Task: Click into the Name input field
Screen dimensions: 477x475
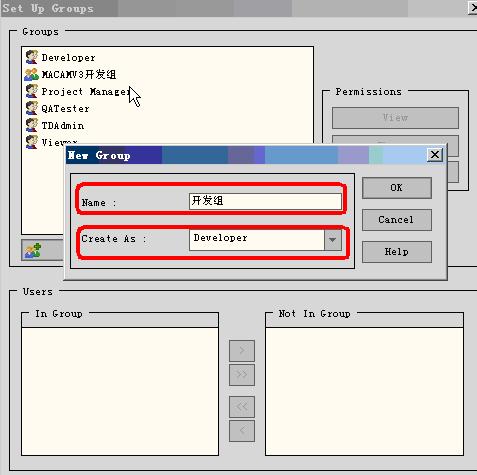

----------

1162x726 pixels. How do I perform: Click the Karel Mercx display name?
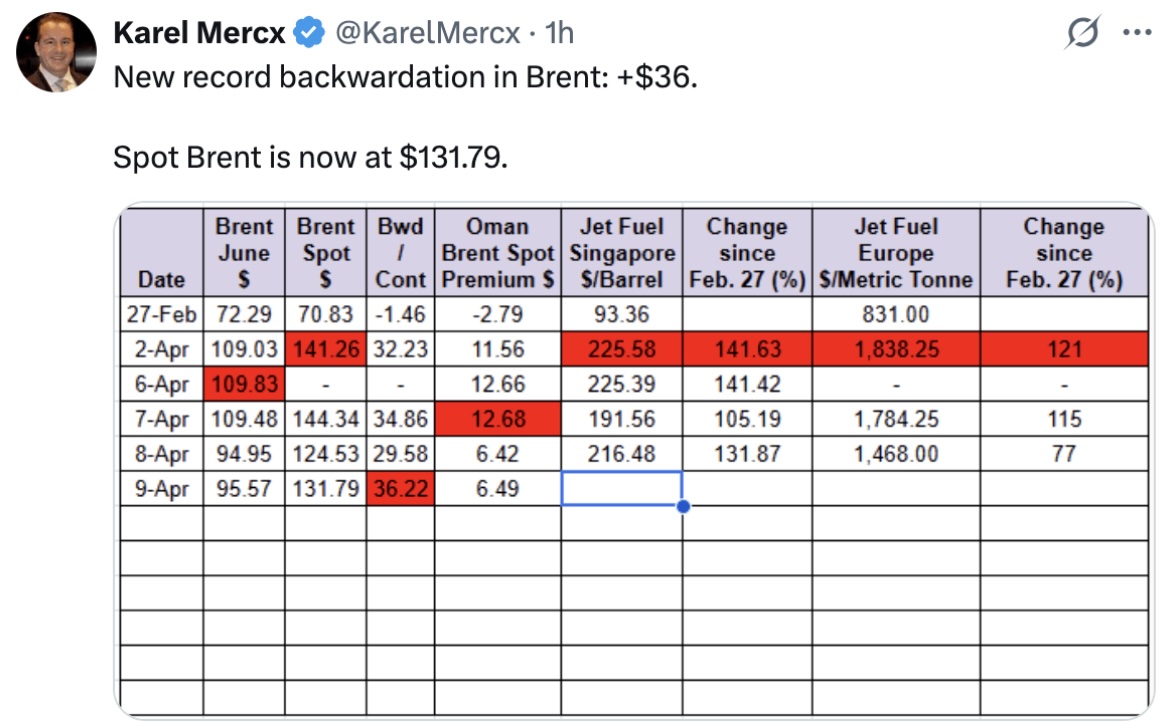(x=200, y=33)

----------

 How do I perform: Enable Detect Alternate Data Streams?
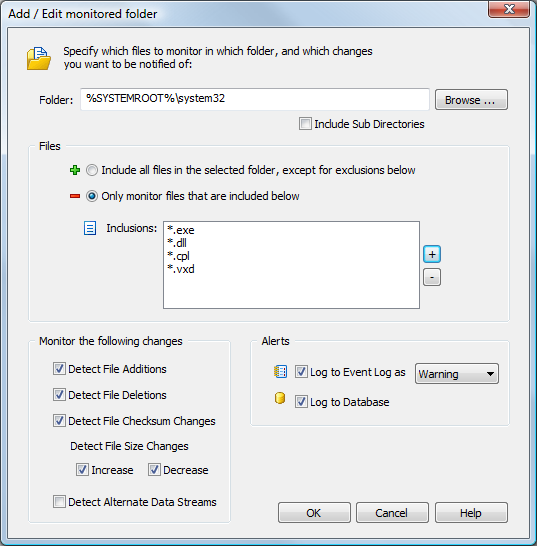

----------

* WHAT TO DO *
Retype the entries above exactly, but only from the line containing "Task: Click into the Name input field" through the line containing "Screen dimensions: 477x475", both included.

* ANSWER SECTION *
Task: Click into the Name input field
Screen dimensions: 477x475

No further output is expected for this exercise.